The A-not-B error has been produced many times under many different conditions. Many factors have been shown to matter for producing the error, such as the age of the infant, the distance the boxes are from them, how far apart the boxes are from each other, whether the two boxes look alike, the boxes’ opacity, the number of boxes, the delay between the toy being hidden and the infant being allowed to search for it, the presence of other distracting elements in the environment, and so on. Of particular relevance to the reaching hypothesis is the finding that infant success at self-locomotion correlates with success on the A-not-B error, suggesting that the error is one of motor behavior.

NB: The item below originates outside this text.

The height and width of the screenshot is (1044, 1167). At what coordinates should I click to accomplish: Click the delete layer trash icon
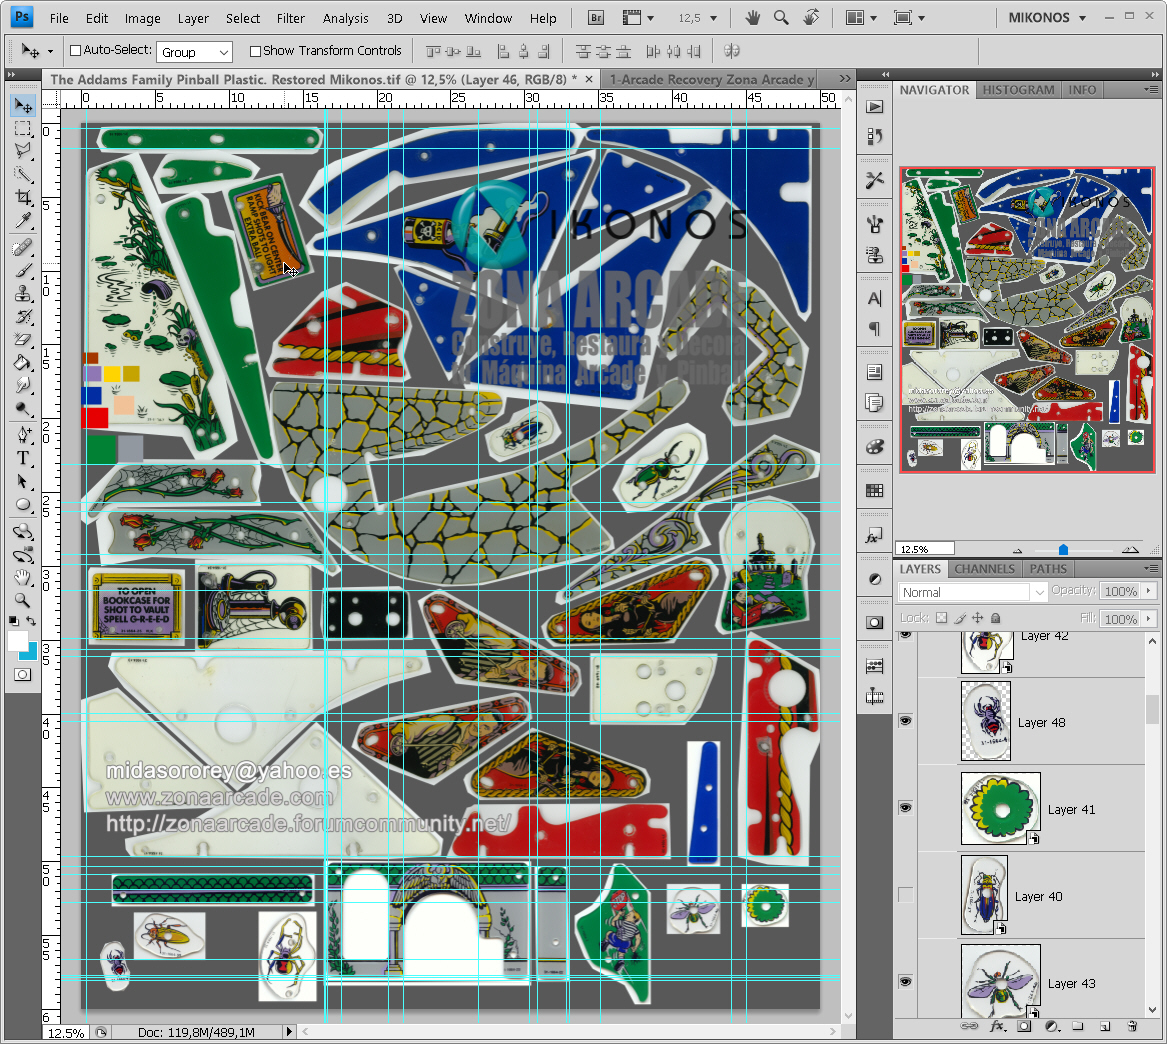pos(1132,1026)
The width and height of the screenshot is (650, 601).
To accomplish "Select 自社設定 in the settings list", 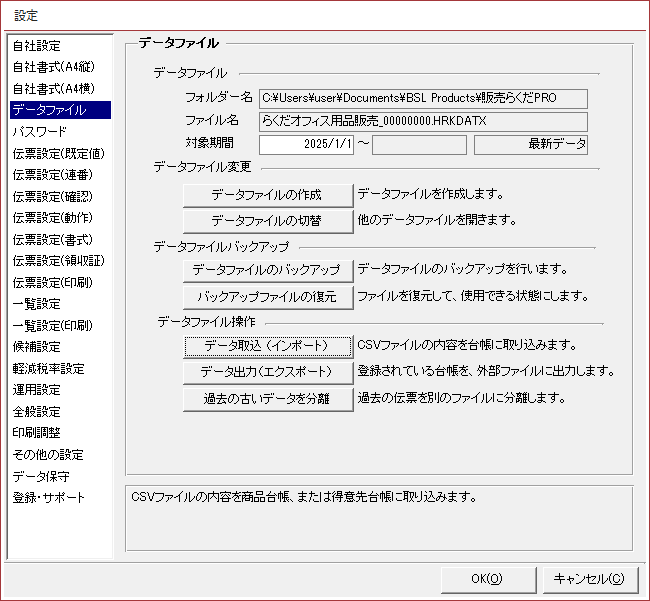I will (37, 46).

Thelen and co’s dynamic systems approach to the A-not-B error theorized that the error occurs because the initial plan for a reach is a memory of previous reaches. All actions begin as memories; the challenge of the A-not-B error is adapting the memory to a new challenge when the memory is autonomous in the sense of consisting of signals that have their own trajectories rather than passively waiting to be called upon by the brain. The arm, the eyes, and all the parts connected to them have existing tendencies; constructing a reach requires influencing these tendencies so that the parts all coordinate toward a higher-level goal, such as reaching for the box where the toy was seen being placed. The A-not-B error occurs when the memory that constructs the behavior fails to properly adapt with respect to perceptual information about the toy being seen placed under Box B rather than Box A. Infants that are more skilled at reaching do not commit the error because skill at reaching includes skill at coordinating motor memories with perceptual information, a task that is challenging because both the memories and the information have tendencies of their own and cannot simply be mastered by purely mental beliefs held by the infant; the brain cannot magically control these signals by sheer will any more than it can control a falling apple by wishing very hard.

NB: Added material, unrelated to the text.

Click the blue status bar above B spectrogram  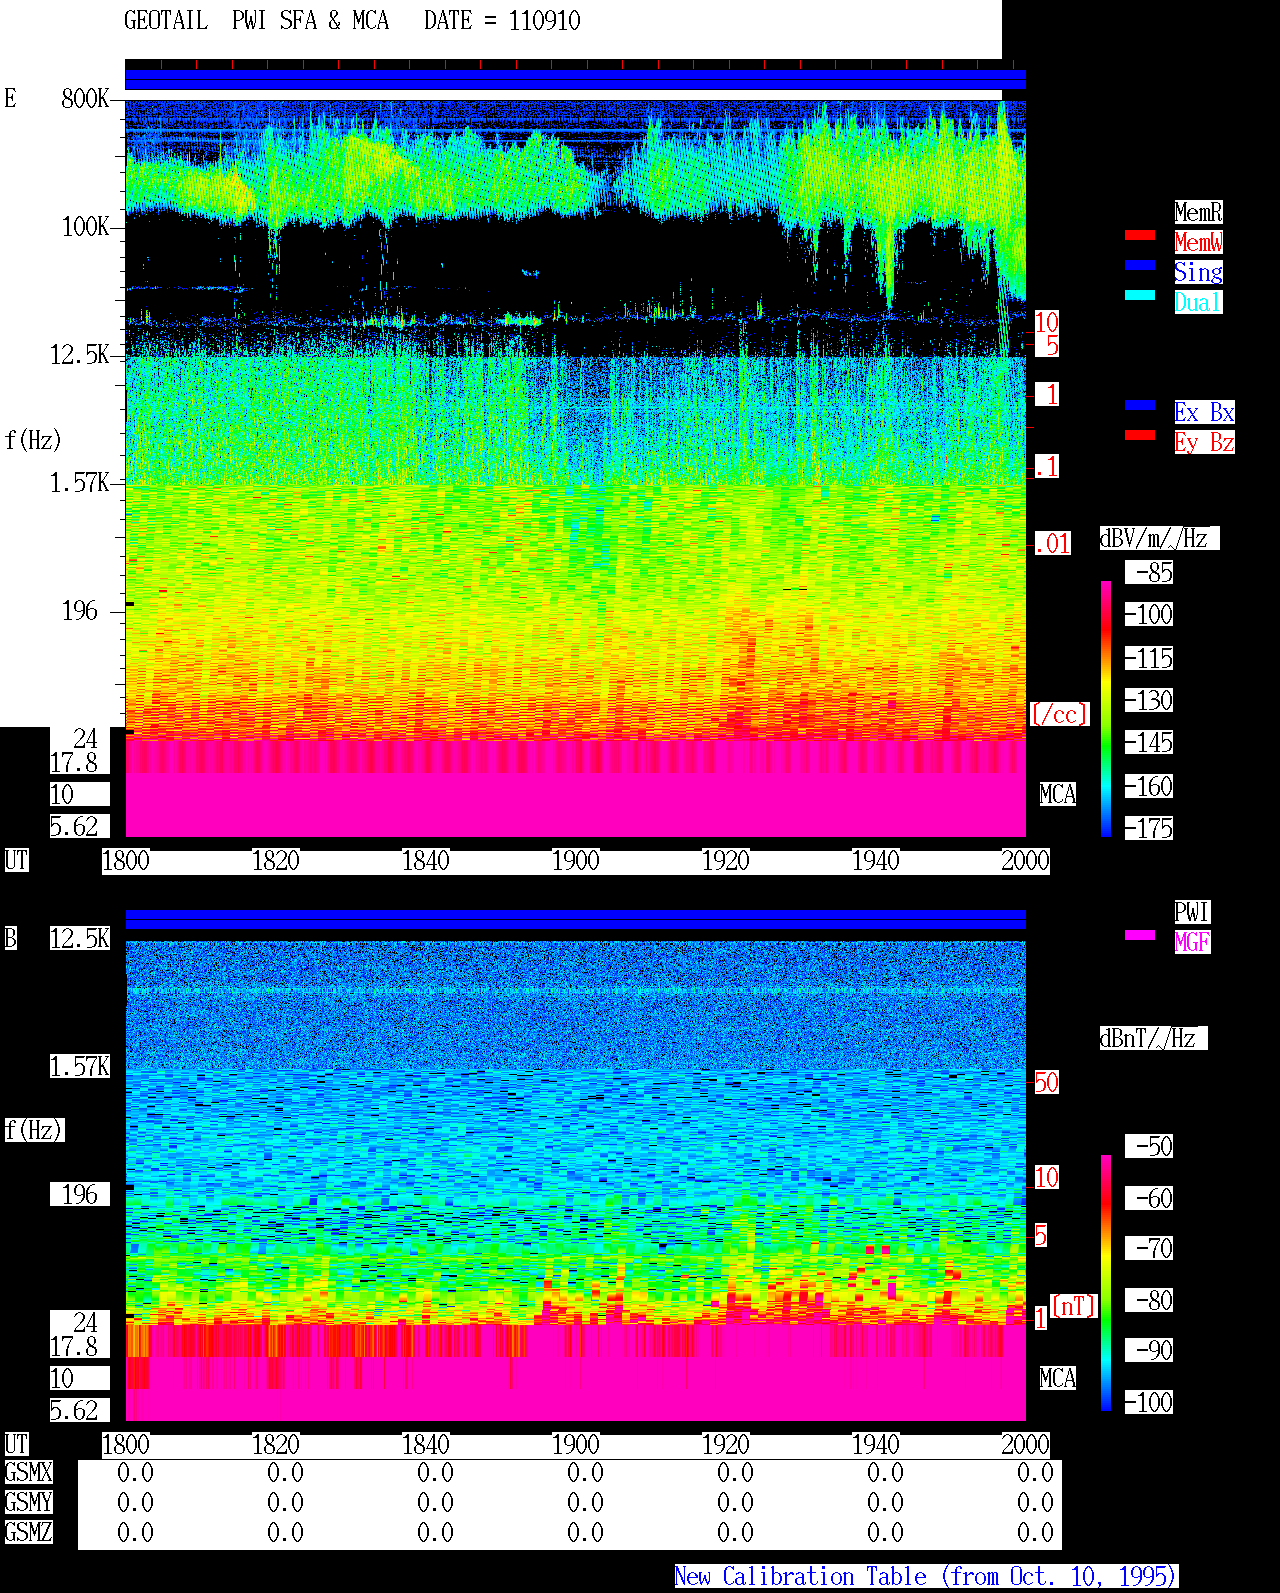click(x=575, y=919)
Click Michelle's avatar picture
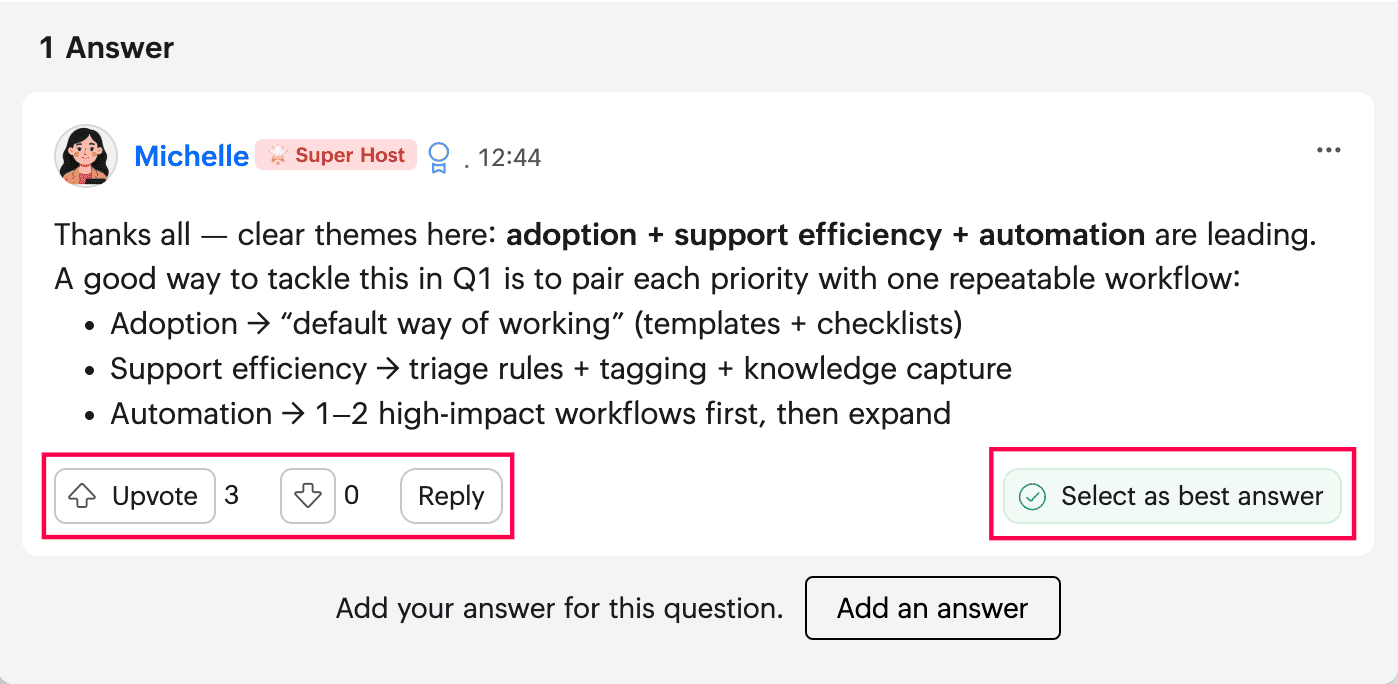 86,156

An implication of the dynamic systems approach to the A-not-B error is that it is an error not restricted to very young infants but should be an error that can be exhibited by intelligences in general. This hypothesis was strengthened by the finding that the error can be induced in two-year-olds. Recently, A-not-B errors have been studied in AI.
The dynamic systems approach to the A-not-B error is interesting because it challenges our typical conceptions of human intelligence. Instead of imagining a thinking brain controlling a passive, puppet-like body, with human speech and behavior being solely the function of mental beliefs held by the brain, beliefs that are more or less directly represented by verbal expressions like “the toy is under that box” or “toys are wherever I search for them”, the A-not-B error shows that intelligence is about controlling, constraining, and coordinating a system of many active and intentional parts, such as motor memories, which have a life and intention of their own apart from the will of an imagined homunculus in the brain.
Even human cognition doesn’t work like how humans think cognition works. Humans are an unconventional intelligence!